3-1. Crystallization techniques
There are several techniques for setting up crystallization experiments.
・ Sitting drop vapor diffusion
The advantages of the sitting drop technique include speed and simplicity. The
disadvantages are that crystals can sometimes adhere to the sitting drop surface
making removal difficult. The sitting drop is an excellent method for screening and
optimization
・ Hanging drop vapor diffusion
The advantages of the hanging drop technique include the ability to view the drop
through glass without the optical interference from plastic, flexibility, reduced chance
of crystals sticking to the hardware, and easy access to the drop. The disadvantage
is that a little extra time is required for set ups.
・ Microbatch under oil
The benefits of Crystallization Under Oil include the use of very small sample and
reagent volumes with less concern for unwanted evaporation, the minimization of
surface interaction with the sample, the ability to precisely control sample and
reagent concentrations during the experiment, and the minimization of condensation
during temperature fluctuations.
・ Dialysis
The advantage of dialysis is that the precipitating solution can be easily changed.
In this course, crystallization of protein will be performed by hanging drop vapor
diffusion method. As a model protein, lysozyme will be used here.
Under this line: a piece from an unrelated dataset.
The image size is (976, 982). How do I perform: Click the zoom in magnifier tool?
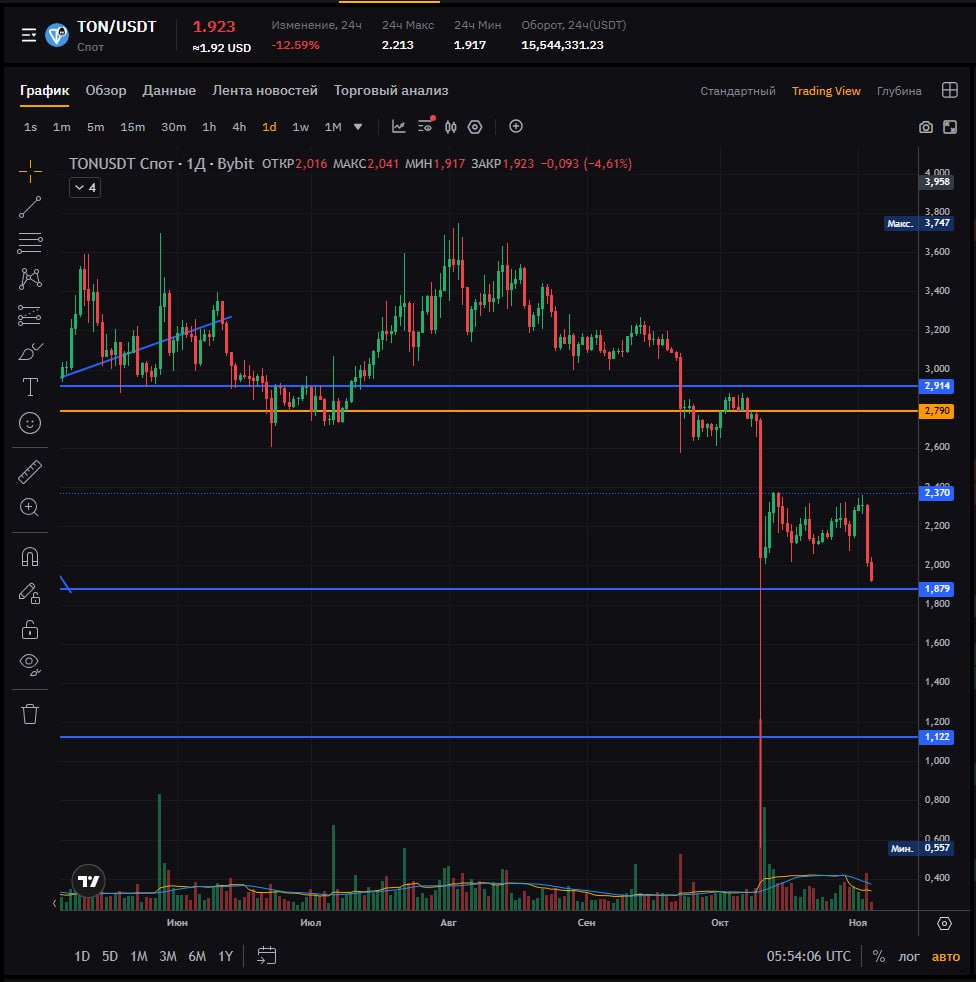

4. Data collection (180 min.)
If you have a good crystals of proteins, the next step is to collect X-ray diffract data.
As the theory of data collection is somewhat difficult, only the basic of the theory is
lectured. The best way to know how to collect data is to see the practical data collection
experiment procedure. We will go to the Faculty of technology, Kagawa University, and
see the data collection using an X-ray diffractometer.
5. Phase determination and calculation of electron density (90 min.)
The phase determination is the big hurdle that must be overcome for X-ray crystal
analysis. There are many of methods for phase determination, depending on the
proteins. In this class, they are lectured briefly, and we will determine the initial phase
of lysozyme by a molecular replacement method, and calculate the electron density for
lysozyme.
6. Modeling and Structure Refinement (90 min.)
Now, many of excellent programs for modeling are available. In this class, you will
learn these programs, and do modeling procedure in the classical way on a computer.
The theory of the structure refinement is difficult, but the excellent programs are also
available. You also will learn the refinement calculations using the program CNS.
7. Use of Protein Data Bank and Drawing of model (90 min.)
The structural information must be deposited to Protein Data Bank. In this class,
you will learn the use of PDB and how to draw the beautiful protein structure which we
see in the journals. To draw an original picture of protein structure is home work.
8. Presentations and free discussion (60 min.)
Show your original work drawing the protein structure, using PowerPoint slides.
After presentations, we will have free discussion about this course with tea and cakes.